September 18, 2003 by Pepperdine Graphic

Professor of German Dr. David Dowdy struck a large deer on his way to work Monday on Kanan Road.
By Joann Groff
Assistant News Editor

Dr. David Dowdey has been driving the same route to work every day for 20 years. This is the first time he’s ever hit a deer.

Dowdey, a professor of German at Pepperdine, was cruising at about 40 mph down Cornell, a street bridging Kanan Road and Mulholland Drive, when the unthinkable happened. At about 7:25 a.m. Monday, Dowdey was terrified when a “deer about as big as a horse” leaped from the brush on the side of the road right into his car’s path.

“I put on the brake, but by then, it was done,” Dowdey said. “There was not a moment — it happened instantly. There was no chance to honk the horn or slow down. It just leaped right onto the road in front of me.”

Dowdey slammed into the deer, which slid up onto his hood, cracking the windshield. Fortunately, Dowdey was not hurt.

“Not one scratch or bruise,” he said. “I was shaken and terrified and very distracted. It left me unnerved for the rest of the day.”

Luckily, Shannon Latson, an administrative assistant at the Center of International Studies and Language, came driving up the same road right after the accident. She stopped to help and was able to give Dowdey a ride to work, as his car was not drivable.

“Thanks be to God (she) came up just about three minutes behind me,” Dowdey said. “I told her she was my Good Samaritan.”

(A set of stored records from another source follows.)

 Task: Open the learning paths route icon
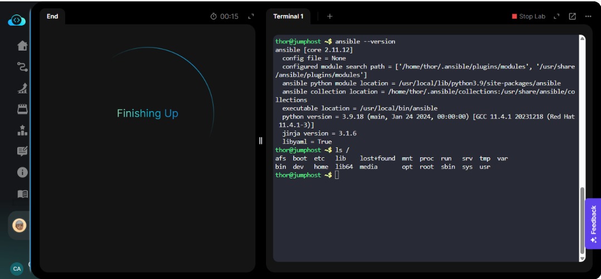click(x=22, y=67)
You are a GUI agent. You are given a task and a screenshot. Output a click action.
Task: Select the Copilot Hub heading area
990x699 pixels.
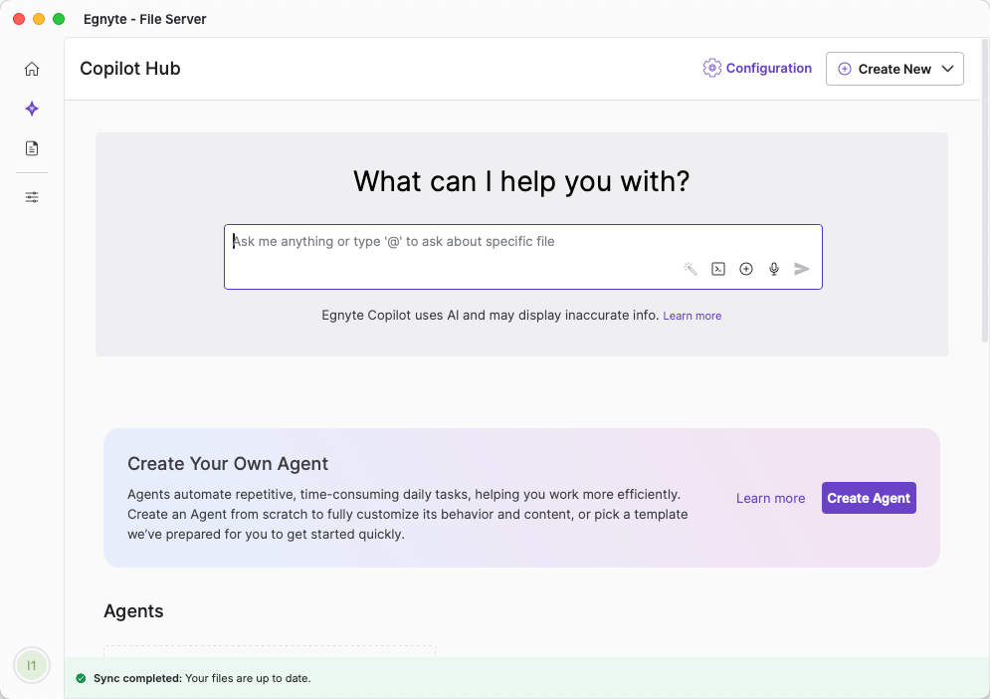pos(129,69)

Dowdey’s Mercedes sedan is still under repair, and damages have not been completely assessed. He said he expects his insurance will have to cover quite a bit of money — it was towed away with the grill forced in, the hood bent up, the radiator pushed in and a cracked windshield.

Detective Hugh Whaler of the Lost Hills Sheriff’s Department said he sees about one car versus deer accident each month, and they may be on the rise.

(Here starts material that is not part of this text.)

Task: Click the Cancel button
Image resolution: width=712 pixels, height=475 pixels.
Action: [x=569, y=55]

Whaler reported that two patrol cars were involved in accidents involving deer in just the past month. Whaler also pointed out that another serious accident occurred Tuesday, in which the deer broke through the window of a car on Malibu Canyon Road near Pepperdine. Dowdey said he drove by it on his way to work.

Whaler said Dowdey is lucky — serious injury is always a possibility when beast and machine collide.

“I’ve seen people get seriously hurt from (these accidents),” Whaler said. “People don’t realize what can happen when the weight of a deer is compounded with the speed of the vehicle. Usually the deer loses out, but people can be seriously injured, especially when the deer comes through the windshield.”

In this deer’s case, Dowdey said he staggered in the middle of the road, and then hobbled back into the brush. And as far as the windshield, only a few shards fell on  Dowdey and his car.

“In 20 years, I’ve never seen anything like this,” he said. “It was a total shock.”